I'll give the short answer,,,it comes down to rule sets.
This was before MMA rules. The old kick boxing rules were, no contact to the back and no  grappling so side stance gives an advantage.


----------



## JR 137 (Mar 18, 2016)

BrothersMA said:


> Which stance do you use or like most?
> Do you like the side stance like traditional karate or taekwondo



Not to open up a can of worms, but I don't think the side stance is a "traditional karate" thing.  I haven't seen people use it as a "fighting stance" (meaning not a transitional stance, but one you spend most time in) in schools/styles like Uechi Ryu, Goju Ryu, etc.  I think it's more of a sport karate thing.
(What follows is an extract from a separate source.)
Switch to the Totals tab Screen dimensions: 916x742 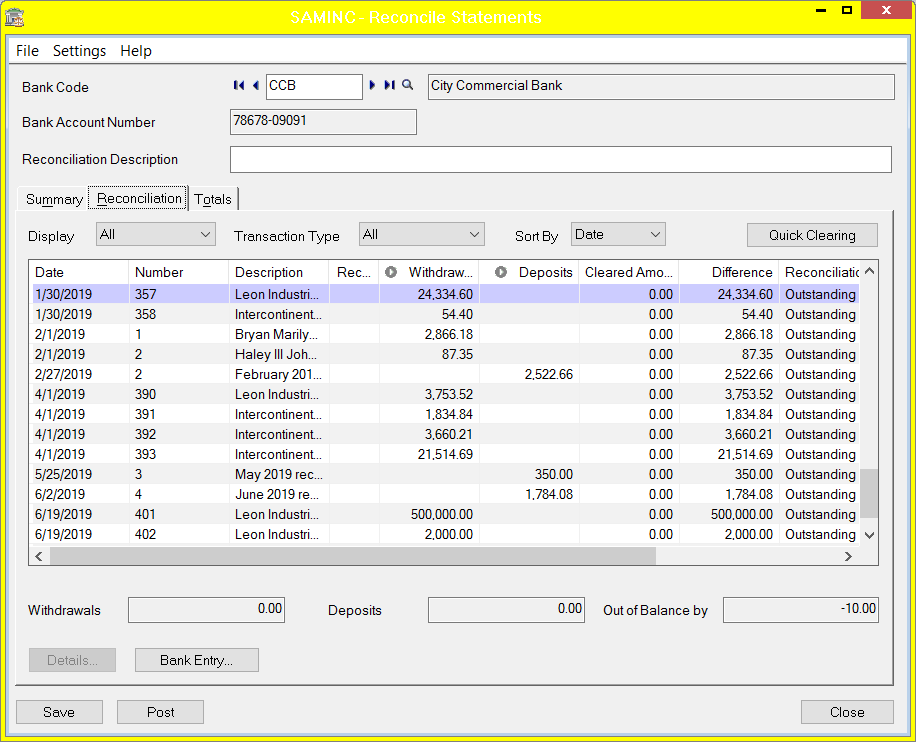213,198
I'm no authority on this, just my guess.  If you're from one of the "old school " systems and you and your fellow practicioners use it extensively, I'll take your word for it.


----------



## Langenschwert (Mar 19, 2016)

I like to stay square to my opponent whenever possible. I don't like having my rear side too far away, nor do I like to make it easier for someone to get my back. Part of it also has to do with keeping things consistent from unarmed to sword work. There are always exceptions, and of course one is always moving and transitioning, but it's a general principle to which I adhere.


----------



## Lameman (Mar 23, 2016)

I will typically fight one foot forward. Mostly because I don't like to waste movement. Once I step forward I fight from the new stance. For me, a stance is just how you stand while you are not moving. Since I don't typically hop in a fight that means side on. Oh, and if you do notice a habitual tell, don't count on a new opponant to not pick it up.


----------



## Kung Fu Wang (Mar 23, 2016)

I like to use "cross stance" with my right foot forward but my left hand forward. It has the advantage of both "squared stance" and "side stance".


----------



## Monkey Turned Wolf (Mar 23, 2016)

Kung Fu Wang said:


> I like to use "cross stance" with my right foot forward but my left hand forward. It has the advantage of both "squared stance" and "side stance".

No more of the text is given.